Transcribed by Iain Dalton.
Marked up by Einde O’Callaghan for the Encyclopaedia of Trotskyism On-Line (ETOL).
NOVEMBER 22 marked the centenary of the birth of A.J. Cook. The occasion was remembered by miners throughout Britain and the world because of the enormously important role he played in the struggle to establish trade unionism amongst miners.
The battles Cook led and fought in the 1920s contain important lessons for trade unionists today and that is why we should carefully study his life and work.
The main influence on Cook’s thinking was that of syndicalism. As a philosophy syndicalism is characterised by both strengths and weaknesses. It argues, and this is its fatal weakness, that the struggle for socialism is essentially an industrial struggle, which begins and ends on the shop floor. Marxism, on the other hand accepts the importance of industrial struggle, but also argues that on their own industrial struggles are insufficient to bring about socialism. Shop floor battles need to be generalised into political struggles linked to the perspective of achieving power for the working class.
Syndicalism’s strength in the early twentieth century lay in its progressive role in breaking down parochial attitudes amongst workers and in fighting to organise strong industrial unions, particularly among semi-skilled and unskilled workers.

WORK TO BE COMPLETED -
From the piece on A.J. Cook, copy out word for word the part that opens with the words containing "The battles Cook" and closes with "the working class.".

INFORMATION -

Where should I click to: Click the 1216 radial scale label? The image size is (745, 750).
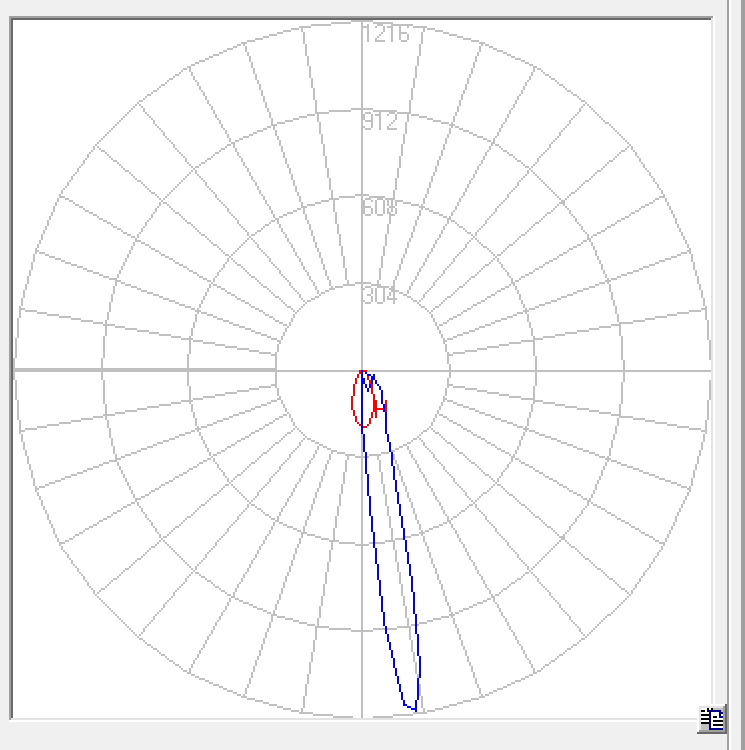pos(386,35)
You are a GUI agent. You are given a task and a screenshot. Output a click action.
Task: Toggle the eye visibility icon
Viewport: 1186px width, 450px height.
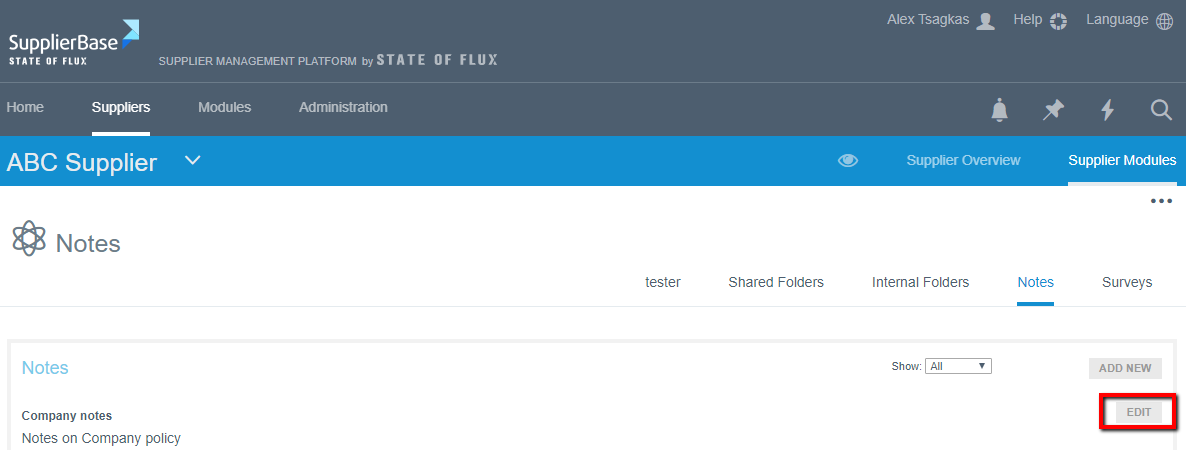[848, 160]
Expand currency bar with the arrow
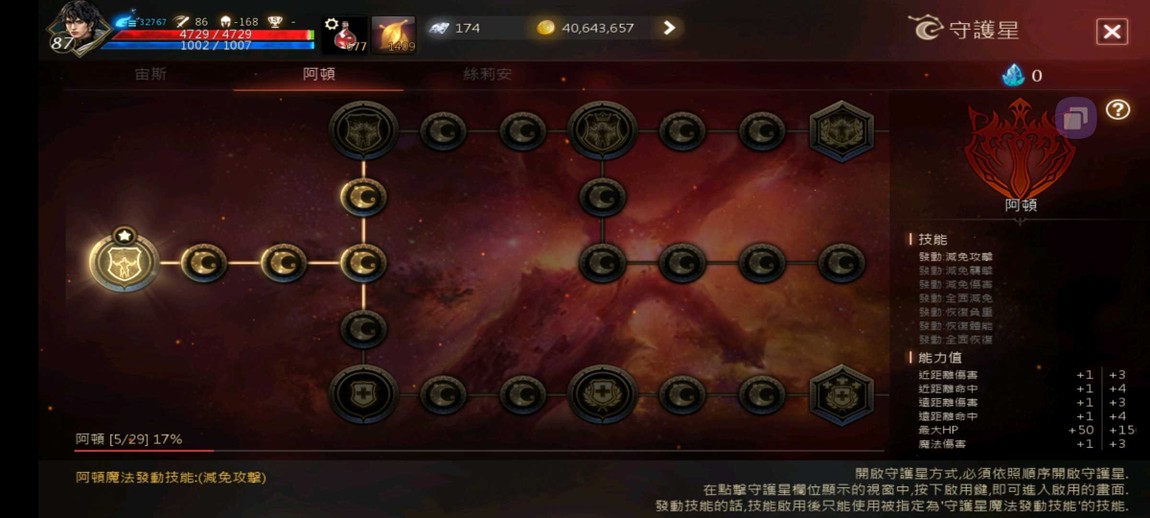The width and height of the screenshot is (1150, 518). (669, 28)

SOLUTION -
The battles Cook led and fought in the 1920s contain important lessons for trade unionists today and that is why we should carefully study his life and work.
The main influence on Cook’s thinking was that of syndicalism. As a philosophy syndicalism is characterised by both strengths and weaknesses. It argues, and this is its fatal weakness, that the struggle for socialism is essentially an industrial struggle, which begins and ends on the shop floor. Marxism, on the other hand accepts the importance of industrial struggle, but also argues that on their own industrial struggles are insufficient to bring about socialism. Shop floor battles need to be generalised into political struggles linked to the perspective of achieving power for the working class.